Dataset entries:
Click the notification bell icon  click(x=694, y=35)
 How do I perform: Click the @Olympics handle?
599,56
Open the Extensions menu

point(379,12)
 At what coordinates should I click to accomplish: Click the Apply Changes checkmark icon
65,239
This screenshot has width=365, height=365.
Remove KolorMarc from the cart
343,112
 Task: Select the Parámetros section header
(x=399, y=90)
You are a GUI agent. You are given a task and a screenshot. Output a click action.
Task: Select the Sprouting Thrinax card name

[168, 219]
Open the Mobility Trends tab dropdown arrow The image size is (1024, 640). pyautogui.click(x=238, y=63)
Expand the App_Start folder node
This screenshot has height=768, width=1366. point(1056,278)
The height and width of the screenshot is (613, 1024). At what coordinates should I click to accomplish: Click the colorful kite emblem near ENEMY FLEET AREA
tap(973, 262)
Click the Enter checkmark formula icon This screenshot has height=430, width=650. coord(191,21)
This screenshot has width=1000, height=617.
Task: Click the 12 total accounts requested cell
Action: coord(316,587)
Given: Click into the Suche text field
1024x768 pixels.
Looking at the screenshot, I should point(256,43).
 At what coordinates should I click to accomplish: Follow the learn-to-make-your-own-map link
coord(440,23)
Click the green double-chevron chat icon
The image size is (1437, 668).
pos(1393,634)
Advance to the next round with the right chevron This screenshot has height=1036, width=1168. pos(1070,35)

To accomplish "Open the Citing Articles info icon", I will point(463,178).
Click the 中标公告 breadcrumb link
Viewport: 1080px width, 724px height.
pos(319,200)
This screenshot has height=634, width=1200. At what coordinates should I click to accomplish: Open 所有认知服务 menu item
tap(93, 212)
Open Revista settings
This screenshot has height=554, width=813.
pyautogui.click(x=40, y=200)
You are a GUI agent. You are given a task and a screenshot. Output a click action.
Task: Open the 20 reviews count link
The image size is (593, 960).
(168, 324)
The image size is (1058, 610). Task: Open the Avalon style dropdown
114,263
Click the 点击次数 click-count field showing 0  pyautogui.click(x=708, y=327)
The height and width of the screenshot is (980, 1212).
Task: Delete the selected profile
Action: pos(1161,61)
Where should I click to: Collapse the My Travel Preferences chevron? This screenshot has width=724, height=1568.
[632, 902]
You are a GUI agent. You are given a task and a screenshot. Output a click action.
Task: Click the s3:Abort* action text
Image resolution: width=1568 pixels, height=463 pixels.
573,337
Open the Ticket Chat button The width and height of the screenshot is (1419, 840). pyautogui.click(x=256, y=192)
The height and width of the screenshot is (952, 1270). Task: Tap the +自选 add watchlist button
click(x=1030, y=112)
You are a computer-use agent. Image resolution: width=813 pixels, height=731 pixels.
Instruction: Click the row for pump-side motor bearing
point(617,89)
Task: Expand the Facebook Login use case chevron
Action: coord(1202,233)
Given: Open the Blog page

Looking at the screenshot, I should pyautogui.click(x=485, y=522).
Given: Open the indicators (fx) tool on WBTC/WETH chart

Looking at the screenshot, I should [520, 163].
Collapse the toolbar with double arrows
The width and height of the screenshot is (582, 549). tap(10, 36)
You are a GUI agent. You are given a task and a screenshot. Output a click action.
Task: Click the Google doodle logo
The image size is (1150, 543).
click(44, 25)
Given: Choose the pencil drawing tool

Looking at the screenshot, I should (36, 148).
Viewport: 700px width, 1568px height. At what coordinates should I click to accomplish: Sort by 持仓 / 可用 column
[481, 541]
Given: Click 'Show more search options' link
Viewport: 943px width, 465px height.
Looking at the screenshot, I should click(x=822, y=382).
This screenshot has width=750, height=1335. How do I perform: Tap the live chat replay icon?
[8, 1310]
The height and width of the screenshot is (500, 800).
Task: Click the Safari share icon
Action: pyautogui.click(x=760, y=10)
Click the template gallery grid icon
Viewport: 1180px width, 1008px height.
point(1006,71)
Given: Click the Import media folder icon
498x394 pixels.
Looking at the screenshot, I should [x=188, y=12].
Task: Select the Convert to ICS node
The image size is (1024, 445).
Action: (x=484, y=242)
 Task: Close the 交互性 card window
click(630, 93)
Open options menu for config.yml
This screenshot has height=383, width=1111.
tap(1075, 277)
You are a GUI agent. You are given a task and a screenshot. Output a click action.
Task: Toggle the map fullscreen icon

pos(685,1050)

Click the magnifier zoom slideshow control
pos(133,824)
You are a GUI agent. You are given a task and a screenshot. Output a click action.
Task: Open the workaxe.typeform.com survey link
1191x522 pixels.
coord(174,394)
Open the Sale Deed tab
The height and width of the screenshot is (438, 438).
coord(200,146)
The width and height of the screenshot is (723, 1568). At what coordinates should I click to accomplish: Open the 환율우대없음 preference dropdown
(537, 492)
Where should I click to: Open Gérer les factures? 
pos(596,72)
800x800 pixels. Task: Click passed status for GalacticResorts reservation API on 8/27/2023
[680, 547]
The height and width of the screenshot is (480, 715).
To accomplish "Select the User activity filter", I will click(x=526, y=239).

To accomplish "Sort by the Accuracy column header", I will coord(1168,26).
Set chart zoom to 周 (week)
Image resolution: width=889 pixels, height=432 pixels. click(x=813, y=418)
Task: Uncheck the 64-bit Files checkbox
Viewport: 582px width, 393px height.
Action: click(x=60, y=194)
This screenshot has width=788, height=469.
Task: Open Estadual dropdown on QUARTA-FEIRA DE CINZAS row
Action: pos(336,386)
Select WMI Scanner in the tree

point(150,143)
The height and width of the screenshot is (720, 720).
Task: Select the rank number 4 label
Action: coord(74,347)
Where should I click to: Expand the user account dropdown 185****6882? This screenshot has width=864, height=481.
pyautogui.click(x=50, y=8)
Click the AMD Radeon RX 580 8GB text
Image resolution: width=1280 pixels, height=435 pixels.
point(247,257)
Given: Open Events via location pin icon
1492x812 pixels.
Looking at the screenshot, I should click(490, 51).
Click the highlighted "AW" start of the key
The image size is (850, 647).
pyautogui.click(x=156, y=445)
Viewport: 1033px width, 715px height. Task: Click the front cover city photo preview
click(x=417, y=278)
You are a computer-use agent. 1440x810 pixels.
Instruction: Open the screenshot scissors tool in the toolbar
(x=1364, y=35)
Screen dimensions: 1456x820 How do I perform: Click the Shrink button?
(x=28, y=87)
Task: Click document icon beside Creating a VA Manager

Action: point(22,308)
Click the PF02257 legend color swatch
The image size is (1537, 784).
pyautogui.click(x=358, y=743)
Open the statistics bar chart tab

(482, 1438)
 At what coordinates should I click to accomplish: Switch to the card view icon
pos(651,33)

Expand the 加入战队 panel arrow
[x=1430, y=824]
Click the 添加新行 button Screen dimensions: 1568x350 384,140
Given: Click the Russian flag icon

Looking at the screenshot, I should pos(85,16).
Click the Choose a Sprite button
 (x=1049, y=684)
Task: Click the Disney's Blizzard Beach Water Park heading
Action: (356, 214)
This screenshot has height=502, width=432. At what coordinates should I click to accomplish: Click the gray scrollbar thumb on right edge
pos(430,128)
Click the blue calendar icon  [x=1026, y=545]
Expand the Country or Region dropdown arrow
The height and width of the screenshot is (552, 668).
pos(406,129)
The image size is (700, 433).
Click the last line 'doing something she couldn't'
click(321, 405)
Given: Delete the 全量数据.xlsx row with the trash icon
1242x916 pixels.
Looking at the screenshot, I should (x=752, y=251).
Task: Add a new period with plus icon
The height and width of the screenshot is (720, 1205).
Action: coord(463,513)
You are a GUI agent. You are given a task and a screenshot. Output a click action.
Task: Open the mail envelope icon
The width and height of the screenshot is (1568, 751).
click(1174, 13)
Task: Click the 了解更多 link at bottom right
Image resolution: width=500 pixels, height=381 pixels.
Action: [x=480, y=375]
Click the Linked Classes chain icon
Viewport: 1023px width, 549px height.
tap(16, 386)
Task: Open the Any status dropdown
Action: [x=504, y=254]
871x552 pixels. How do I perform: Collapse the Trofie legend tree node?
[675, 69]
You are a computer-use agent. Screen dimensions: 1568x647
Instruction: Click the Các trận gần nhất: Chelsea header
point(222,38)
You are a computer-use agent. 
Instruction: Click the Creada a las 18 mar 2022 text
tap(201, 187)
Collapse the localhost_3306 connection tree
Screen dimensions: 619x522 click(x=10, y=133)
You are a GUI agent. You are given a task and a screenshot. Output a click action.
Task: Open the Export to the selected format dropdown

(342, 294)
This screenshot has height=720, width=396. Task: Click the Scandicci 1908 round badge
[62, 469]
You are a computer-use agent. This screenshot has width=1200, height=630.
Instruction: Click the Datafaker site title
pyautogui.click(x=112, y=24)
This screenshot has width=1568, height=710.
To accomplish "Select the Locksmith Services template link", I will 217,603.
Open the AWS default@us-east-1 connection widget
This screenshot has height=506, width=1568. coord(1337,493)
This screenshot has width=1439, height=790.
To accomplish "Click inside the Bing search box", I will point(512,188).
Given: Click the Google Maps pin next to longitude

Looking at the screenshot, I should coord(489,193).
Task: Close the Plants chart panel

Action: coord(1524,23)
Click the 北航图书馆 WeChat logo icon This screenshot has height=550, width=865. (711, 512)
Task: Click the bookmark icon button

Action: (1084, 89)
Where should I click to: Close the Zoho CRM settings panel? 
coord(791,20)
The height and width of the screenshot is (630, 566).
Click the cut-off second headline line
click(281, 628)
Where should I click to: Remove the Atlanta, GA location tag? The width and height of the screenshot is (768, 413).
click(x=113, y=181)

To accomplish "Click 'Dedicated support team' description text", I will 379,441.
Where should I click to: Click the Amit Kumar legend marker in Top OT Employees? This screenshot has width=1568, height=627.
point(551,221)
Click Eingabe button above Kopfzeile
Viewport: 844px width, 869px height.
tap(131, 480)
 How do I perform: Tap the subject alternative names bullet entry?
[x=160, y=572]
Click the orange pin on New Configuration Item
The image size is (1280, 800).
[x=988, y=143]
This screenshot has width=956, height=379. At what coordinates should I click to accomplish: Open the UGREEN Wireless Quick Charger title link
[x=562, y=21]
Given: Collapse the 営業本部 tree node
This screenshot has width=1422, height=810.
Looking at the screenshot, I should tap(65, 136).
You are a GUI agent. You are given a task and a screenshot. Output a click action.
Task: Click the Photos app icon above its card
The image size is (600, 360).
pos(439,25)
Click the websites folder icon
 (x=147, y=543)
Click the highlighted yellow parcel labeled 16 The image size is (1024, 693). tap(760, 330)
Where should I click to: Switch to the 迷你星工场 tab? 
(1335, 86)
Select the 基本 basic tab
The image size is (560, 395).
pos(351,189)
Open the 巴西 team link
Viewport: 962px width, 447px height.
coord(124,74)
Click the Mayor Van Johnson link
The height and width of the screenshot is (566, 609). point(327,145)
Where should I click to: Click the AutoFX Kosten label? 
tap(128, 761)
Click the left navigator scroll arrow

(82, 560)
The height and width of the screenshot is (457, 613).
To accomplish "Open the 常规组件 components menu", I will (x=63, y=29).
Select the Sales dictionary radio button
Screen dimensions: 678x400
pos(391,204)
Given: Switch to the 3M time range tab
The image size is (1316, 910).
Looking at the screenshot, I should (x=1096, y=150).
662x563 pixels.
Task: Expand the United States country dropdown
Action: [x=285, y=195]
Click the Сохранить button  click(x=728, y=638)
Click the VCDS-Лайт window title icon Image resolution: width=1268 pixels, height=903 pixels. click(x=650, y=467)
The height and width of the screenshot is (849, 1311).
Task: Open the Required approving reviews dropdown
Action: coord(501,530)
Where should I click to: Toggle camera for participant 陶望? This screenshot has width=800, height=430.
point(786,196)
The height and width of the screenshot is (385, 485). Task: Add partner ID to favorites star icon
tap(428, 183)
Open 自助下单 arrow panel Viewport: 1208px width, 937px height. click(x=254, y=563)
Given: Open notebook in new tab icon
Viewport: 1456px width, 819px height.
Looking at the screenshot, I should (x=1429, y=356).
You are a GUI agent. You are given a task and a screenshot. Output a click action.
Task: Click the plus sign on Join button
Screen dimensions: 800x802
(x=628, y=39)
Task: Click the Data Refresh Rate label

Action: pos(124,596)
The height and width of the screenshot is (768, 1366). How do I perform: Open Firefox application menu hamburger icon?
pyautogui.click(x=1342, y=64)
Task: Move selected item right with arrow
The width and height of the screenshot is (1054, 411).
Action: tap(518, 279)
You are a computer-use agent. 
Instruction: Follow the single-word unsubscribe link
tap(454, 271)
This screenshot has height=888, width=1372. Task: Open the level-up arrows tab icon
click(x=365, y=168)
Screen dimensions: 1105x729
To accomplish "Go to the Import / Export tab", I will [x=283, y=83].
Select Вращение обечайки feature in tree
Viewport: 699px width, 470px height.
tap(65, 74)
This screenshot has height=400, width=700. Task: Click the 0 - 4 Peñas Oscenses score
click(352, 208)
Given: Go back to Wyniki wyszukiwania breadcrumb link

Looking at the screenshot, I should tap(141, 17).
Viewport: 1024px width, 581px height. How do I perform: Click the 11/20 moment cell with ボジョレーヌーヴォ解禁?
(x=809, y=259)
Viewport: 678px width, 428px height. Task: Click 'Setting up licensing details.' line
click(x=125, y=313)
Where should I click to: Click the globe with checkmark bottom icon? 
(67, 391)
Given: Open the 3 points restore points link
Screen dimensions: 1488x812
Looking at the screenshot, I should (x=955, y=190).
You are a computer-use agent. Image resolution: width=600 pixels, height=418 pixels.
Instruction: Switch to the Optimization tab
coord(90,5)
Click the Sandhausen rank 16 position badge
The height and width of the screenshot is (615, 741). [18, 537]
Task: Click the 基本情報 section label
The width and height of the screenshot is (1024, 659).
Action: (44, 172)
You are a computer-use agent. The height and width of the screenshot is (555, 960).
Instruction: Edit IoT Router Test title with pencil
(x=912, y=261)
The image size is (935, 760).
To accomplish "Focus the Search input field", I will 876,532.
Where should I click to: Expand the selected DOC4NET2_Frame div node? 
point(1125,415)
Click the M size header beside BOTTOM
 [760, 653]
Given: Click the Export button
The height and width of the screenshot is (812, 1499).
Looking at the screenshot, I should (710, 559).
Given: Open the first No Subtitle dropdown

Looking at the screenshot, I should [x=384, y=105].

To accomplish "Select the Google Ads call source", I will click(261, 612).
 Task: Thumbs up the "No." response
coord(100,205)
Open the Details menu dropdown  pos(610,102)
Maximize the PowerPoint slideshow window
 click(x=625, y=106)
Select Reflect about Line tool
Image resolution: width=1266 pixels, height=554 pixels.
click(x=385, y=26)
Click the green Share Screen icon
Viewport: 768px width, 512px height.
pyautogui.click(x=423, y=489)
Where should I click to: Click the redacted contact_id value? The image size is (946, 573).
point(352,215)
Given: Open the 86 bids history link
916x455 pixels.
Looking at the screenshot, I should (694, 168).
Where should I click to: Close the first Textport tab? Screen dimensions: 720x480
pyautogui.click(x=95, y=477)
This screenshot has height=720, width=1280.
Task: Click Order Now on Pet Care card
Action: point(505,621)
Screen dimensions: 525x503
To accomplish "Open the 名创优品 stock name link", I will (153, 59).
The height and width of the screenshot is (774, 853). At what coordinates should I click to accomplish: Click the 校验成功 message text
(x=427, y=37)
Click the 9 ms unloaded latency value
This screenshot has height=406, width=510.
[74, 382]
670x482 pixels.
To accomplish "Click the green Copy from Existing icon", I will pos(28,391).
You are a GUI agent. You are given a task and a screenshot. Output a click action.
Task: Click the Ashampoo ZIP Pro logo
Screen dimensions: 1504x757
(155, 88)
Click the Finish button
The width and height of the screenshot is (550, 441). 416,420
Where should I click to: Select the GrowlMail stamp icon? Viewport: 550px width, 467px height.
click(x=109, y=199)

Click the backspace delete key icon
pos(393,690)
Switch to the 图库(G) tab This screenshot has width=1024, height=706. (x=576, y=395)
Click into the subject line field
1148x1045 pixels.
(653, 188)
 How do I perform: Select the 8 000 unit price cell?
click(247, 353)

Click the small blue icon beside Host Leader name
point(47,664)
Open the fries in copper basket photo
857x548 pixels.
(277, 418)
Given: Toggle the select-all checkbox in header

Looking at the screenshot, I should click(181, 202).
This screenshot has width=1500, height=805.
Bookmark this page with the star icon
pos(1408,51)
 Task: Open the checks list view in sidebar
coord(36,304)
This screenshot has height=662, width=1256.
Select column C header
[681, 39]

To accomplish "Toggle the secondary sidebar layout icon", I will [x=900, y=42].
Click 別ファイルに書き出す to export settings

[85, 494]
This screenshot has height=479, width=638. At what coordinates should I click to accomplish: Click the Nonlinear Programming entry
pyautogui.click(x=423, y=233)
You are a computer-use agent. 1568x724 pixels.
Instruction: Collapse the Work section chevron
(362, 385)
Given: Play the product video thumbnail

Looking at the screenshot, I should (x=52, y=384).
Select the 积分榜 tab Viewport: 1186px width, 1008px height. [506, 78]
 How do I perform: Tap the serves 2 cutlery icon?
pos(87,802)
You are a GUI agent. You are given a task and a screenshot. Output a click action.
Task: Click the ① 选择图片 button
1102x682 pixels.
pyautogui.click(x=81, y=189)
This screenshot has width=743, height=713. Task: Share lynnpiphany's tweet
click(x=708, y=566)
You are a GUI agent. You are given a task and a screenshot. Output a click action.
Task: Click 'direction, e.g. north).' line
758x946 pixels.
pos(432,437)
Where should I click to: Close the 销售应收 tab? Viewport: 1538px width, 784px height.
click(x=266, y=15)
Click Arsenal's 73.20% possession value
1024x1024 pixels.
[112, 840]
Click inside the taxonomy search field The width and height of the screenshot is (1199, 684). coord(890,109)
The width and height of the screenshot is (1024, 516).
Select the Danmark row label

■ **WHAT IS REQUIRED**: From the start of the data to the line that holds "Given: Click into the Suche text field", retype each line exactly, with both ends included.

■ **RESULT**:
Click the notification bell icon  click(x=694, y=35)
 How do I perform: Click the @Olympics handle?
599,56
Open the Extensions menu

point(379,12)
 At what coordinates should I click to accomplish: Click the Apply Changes checkmark icon
65,239
This screenshot has width=365, height=365.
Remove KolorMarc from the cart
343,112
 Task: Select the Parámetros section header
(x=399, y=90)
You are a GUI agent. You are given a task and a screenshot. Output a click action.
Task: Select the Sprouting Thrinax card name

[168, 219]
Open the Mobility Trends tab dropdown arrow The image size is (1024, 640). pyautogui.click(x=238, y=63)
Expand the App_Start folder node
This screenshot has height=768, width=1366. point(1056,278)
The height and width of the screenshot is (613, 1024). At what coordinates should I click to accomplish: Click the colorful kite emblem near ENEMY FLEET AREA
tap(973, 262)
Click the Enter checkmark formula icon This screenshot has height=430, width=650. coord(191,21)
This screenshot has width=1000, height=617.
Task: Click the 12 total accounts requested cell
Action: coord(316,587)
Given: Click into the Suche text field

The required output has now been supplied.